No. We do not have a model for all education. That's centralized planning,
which doesn't work. What we need to re-think is what activities we encourage
by financing. We heavily finance 4 years of student activity that, by this
author's account, does not prepare students for providing for their own needs
after school. In short, we're creating 22 and 24-year-olds without the
chutzpah that a common street hustler has at age 15. And we're paying lots of
money to do it.

Education has always been about goals. I love the fuzzy goals like
appreciation of arts, understanding of various philosophical schools,
sensitivity to world cultural differences -- things that you absolutely need
but are hard to measure. Problem is, you can subsidize things that are hard to
measure. There's no quality control. There's no standard to say whether
institution X is doing any better or worse than institution Y.

People, young or old, need to be able to adapt to find a spot in a complex
society where they can provide value to the rest of us in such a fashion that
we formally thank them -- that is, we give them money. That's job #1. That's
something we have a public interest in advocating.

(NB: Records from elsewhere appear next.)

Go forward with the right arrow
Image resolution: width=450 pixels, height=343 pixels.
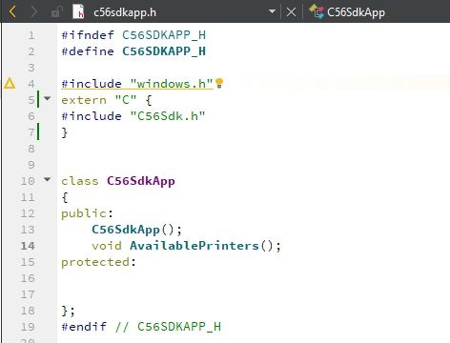click(34, 12)
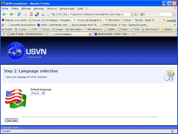This screenshot has width=178, height=134.
Task: Click the Stop loading icon
Action: [25, 14]
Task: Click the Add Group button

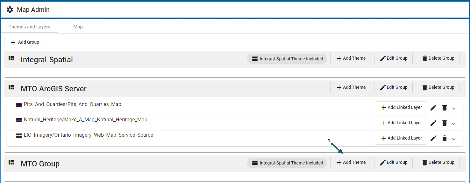Action: point(24,42)
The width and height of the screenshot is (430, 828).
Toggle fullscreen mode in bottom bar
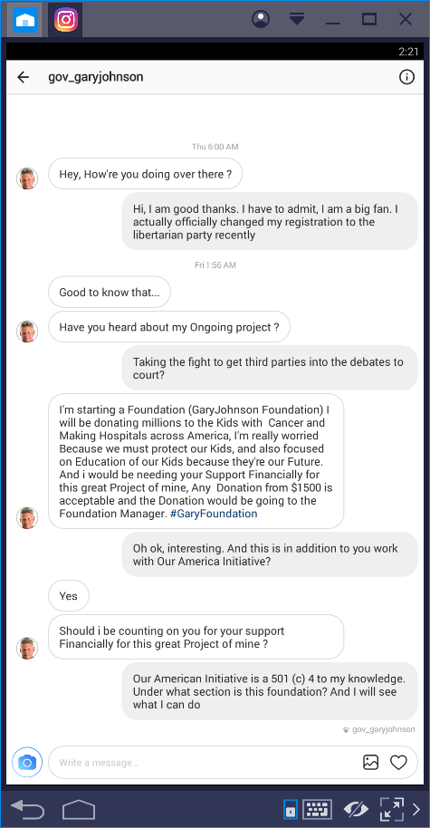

More worrisome is that groupthink that colleges instill. It's always there
under the surface, as in this quote from the article:

 _One newly-minted MBA said that if worse comes to worst, he'll stay at home
and look after the baby he and his wife are expecting...."provided," the
reporter remarked, "his wife still has her job."_

If worse comes to worse he'll actually raise his own kid, instead of having
somebody else do it for him. The sacrifices we must make.

------
revelude
Is Working College?

------
petercooper
There's something we must ask before that. Rarely is the question asked, is
our children learning?

------
helveticaman
I have to say I have no idea how people decide to major in English. At my
school they have it made and they just fuck it up so badly! They're this close
to moving up in wealth and they decide to study literature...ouch.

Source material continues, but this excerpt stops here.